§ Directions
Collect every line below that contains the string "computer". Case counts.

>> Start Items

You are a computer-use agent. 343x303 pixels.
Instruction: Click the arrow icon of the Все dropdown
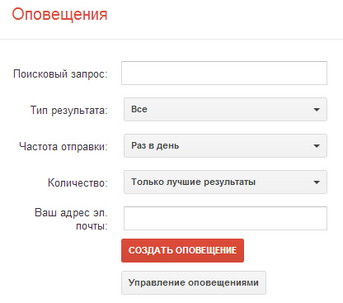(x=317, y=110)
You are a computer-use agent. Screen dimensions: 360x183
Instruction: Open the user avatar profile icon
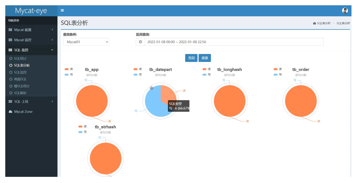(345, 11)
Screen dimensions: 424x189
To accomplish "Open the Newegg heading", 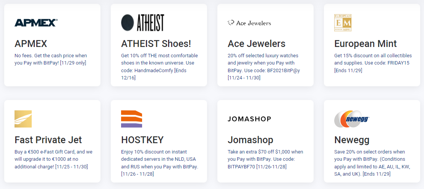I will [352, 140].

>> End Items
>> Start Items

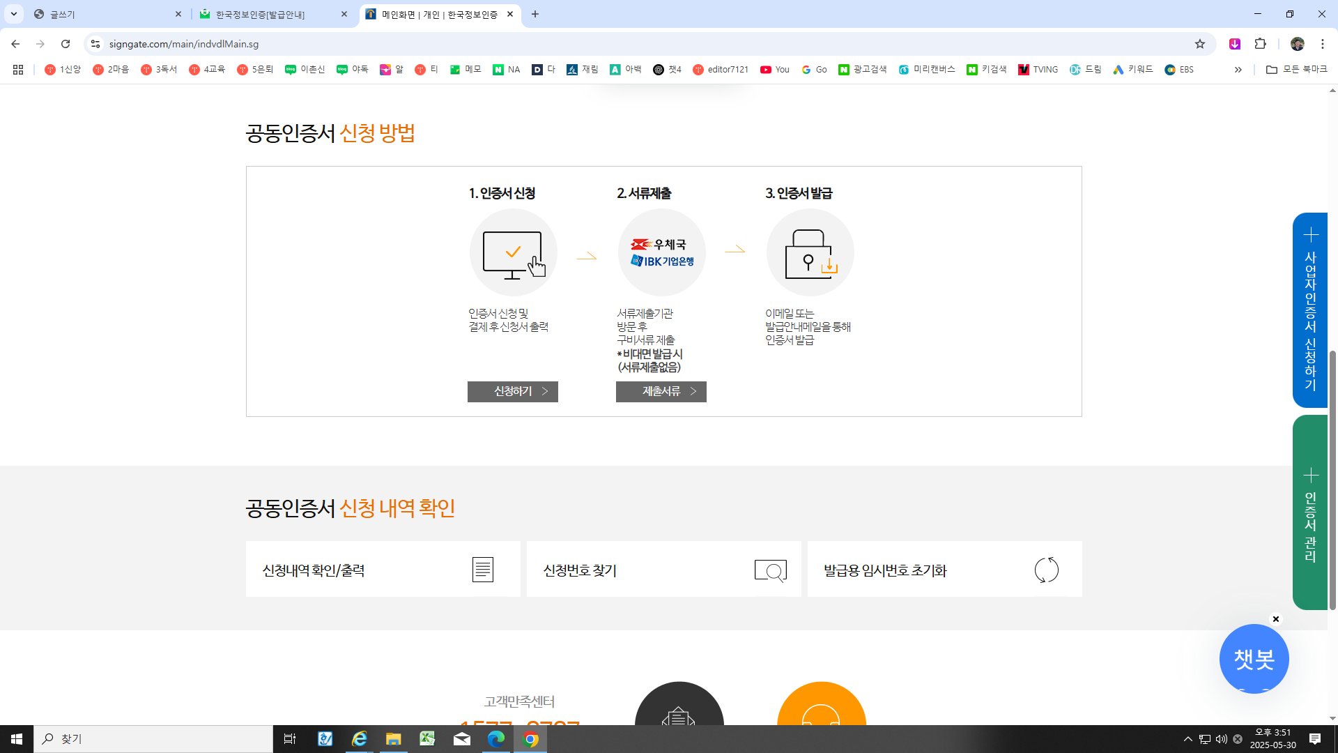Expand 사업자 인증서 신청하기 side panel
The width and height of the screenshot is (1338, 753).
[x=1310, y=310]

>> End Items
>> Start Items

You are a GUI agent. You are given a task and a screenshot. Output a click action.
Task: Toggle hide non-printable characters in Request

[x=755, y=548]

>> End Items

§ Solution to this problem
You are a computer-use agent. 343x303 pixels.
You are a computer-use agent. Screen dimensions: 360x183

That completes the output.